● Aim of the task: Retype, word for word, each line between the lines holding "[Was bedeutet blaues Herz?] (78, 2292)" and "Gesundheit (31, 59)", inclusive, and leave the rest of the data alone.

● Data to process:
* * * * * * * * *

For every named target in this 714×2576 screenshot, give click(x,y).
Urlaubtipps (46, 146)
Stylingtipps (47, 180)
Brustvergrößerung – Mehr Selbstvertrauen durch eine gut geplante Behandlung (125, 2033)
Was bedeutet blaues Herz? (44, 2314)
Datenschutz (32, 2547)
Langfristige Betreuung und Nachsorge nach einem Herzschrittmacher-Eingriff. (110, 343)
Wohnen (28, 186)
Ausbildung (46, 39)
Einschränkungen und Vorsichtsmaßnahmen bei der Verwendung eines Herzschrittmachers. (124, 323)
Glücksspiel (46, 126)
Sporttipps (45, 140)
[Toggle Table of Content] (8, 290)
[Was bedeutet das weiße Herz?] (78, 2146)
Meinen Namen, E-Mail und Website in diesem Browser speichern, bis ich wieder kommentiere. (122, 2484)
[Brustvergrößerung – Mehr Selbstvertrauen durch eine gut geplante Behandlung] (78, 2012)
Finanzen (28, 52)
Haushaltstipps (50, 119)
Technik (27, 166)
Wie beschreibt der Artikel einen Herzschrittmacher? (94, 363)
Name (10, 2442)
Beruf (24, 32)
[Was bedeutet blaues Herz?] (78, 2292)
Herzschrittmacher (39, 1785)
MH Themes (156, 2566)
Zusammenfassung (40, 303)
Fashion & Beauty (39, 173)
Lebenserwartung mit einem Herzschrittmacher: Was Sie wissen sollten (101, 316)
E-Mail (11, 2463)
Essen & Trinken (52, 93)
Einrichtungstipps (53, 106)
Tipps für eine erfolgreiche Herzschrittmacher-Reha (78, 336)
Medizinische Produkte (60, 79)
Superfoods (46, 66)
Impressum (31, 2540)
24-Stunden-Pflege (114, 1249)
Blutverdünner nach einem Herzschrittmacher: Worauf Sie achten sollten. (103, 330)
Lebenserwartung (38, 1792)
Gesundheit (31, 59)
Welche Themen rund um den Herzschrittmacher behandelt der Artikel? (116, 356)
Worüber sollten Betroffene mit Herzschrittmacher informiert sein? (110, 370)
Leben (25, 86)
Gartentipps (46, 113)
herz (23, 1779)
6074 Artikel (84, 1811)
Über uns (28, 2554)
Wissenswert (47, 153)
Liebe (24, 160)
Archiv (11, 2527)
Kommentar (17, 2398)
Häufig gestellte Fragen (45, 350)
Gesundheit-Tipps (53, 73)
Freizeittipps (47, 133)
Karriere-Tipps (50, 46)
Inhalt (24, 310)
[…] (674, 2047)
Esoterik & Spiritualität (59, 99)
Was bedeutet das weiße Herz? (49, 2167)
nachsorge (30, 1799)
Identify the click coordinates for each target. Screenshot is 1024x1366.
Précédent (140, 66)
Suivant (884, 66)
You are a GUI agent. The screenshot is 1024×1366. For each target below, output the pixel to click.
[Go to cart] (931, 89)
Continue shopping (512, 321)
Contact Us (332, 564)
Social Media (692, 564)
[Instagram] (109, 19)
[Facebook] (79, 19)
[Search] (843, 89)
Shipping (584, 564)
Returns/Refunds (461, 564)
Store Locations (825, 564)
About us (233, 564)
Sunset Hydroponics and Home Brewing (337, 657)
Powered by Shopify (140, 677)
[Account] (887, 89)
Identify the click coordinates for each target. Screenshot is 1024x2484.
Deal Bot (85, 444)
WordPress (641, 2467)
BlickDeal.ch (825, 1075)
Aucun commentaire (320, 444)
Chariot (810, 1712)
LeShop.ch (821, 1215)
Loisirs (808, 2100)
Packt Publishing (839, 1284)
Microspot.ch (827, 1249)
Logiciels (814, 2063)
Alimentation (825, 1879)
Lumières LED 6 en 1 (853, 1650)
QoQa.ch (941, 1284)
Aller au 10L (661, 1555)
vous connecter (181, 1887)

* * * * * * * * *

● Solution:
[Was bedeutet blaues Herz?] (78, 2292)
Herzschrittmacher (39, 1785)
MH Themes (156, 2566)
Zusammenfassung (40, 303)
Fashion & Beauty (39, 173)
Lebenserwartung mit einem Herzschrittmacher: Was Sie wissen sollten (101, 316)
E-Mail (11, 2463)
Essen & Trinken (52, 93)
Einrichtungstipps (53, 106)
Tipps für eine erfolgreiche Herzschrittmacher-Reha (78, 336)
Medizinische Produkte (60, 79)
Superfoods (46, 66)
Impressum (31, 2540)
24-Stunden-Pflege (114, 1249)
Blutverdünner nach einem Herzschrittmacher: Worauf Sie achten sollten. (103, 330)
Lebenserwartung (38, 1792)
Gesundheit (31, 59)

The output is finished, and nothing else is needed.